··· DATA SECTION

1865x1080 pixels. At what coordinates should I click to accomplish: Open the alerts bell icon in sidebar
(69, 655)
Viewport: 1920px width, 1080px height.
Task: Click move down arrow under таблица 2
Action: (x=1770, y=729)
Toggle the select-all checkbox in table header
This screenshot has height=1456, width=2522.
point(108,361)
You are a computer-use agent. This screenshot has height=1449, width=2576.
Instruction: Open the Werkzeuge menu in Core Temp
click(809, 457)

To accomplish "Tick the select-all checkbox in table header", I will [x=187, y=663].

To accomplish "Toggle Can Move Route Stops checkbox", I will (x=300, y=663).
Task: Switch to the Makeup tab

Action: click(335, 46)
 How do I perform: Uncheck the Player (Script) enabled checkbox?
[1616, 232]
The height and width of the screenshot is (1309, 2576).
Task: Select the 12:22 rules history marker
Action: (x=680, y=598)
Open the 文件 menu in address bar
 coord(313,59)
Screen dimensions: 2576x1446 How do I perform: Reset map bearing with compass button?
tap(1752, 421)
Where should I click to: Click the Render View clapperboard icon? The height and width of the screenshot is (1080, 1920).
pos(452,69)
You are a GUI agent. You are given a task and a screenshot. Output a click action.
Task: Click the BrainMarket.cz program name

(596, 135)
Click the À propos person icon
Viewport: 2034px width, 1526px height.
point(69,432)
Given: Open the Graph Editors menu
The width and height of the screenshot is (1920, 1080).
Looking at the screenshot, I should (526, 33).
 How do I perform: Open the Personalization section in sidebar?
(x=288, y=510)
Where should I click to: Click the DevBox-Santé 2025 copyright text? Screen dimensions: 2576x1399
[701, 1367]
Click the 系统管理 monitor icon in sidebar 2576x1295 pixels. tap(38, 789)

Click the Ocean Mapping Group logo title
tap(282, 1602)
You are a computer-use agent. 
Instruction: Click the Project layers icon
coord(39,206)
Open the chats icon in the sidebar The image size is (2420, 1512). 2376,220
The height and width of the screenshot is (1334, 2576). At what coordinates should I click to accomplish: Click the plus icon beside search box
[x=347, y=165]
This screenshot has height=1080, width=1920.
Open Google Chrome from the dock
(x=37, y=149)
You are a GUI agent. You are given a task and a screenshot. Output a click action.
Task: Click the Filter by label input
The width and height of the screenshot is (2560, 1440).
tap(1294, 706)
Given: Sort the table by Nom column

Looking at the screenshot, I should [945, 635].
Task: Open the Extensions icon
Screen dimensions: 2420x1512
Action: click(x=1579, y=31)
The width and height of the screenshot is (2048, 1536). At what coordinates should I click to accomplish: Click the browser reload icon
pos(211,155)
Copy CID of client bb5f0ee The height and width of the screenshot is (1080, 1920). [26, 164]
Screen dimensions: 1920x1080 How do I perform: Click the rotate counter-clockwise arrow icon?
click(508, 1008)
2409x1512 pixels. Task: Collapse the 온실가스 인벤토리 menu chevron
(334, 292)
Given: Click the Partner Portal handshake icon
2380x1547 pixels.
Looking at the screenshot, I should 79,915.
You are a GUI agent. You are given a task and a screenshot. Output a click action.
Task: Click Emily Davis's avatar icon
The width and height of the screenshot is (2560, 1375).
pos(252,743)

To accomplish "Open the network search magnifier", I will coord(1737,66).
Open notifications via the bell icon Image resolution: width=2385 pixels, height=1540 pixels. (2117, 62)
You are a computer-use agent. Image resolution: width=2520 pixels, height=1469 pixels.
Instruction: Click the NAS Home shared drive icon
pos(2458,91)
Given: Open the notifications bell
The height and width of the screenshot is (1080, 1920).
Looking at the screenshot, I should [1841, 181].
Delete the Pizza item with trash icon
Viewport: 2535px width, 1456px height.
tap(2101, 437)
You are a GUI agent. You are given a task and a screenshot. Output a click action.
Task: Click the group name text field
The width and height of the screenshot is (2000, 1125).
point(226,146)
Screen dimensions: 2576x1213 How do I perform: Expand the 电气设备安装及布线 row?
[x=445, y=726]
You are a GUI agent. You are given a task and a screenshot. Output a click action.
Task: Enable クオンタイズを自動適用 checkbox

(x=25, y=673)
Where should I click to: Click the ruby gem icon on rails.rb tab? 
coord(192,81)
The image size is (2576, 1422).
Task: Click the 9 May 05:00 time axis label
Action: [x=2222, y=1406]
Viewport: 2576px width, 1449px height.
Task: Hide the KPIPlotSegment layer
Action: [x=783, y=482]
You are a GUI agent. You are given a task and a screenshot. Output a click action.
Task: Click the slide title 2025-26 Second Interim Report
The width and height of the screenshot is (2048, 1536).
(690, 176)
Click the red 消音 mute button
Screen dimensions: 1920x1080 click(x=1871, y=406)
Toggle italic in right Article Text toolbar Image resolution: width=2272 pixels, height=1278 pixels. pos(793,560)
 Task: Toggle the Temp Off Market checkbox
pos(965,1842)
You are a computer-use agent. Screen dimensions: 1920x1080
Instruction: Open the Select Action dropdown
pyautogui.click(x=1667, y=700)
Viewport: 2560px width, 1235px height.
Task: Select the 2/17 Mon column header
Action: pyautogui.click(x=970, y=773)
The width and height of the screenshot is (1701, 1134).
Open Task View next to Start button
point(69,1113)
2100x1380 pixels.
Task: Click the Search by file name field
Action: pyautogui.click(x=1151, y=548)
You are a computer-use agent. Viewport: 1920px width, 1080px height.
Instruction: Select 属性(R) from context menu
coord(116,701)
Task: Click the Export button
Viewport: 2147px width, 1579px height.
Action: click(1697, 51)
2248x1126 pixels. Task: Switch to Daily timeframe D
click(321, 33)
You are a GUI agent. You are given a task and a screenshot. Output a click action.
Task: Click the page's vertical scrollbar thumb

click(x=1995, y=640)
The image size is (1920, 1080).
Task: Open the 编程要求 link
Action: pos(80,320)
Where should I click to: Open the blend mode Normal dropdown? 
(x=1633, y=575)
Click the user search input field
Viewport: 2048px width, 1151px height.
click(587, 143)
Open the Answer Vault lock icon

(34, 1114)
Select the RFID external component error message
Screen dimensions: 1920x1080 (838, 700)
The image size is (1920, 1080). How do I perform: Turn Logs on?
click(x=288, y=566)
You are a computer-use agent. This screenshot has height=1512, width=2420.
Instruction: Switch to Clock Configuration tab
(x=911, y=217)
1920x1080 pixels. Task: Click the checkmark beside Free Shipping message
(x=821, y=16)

······

* **EXERCISE DIRECTIONS**
When a line among the entries above contains "computer", copy it.

* **ANSWER TO THIS EXERCISE**
You are a computer-use agent. This screenshot has height=1449, width=2576.
You are a computer-use agent. 
You are a computer-use agent. Image resolution: width=2520 pixels, height=1469 pixels.
You are a computer-use agent. Screen dimensions: 1920x1080
You are a computer-use agent. Viewport: 1920px width, 1080px height.
You are a computer-use agent. This screenshot has height=1512, width=2420.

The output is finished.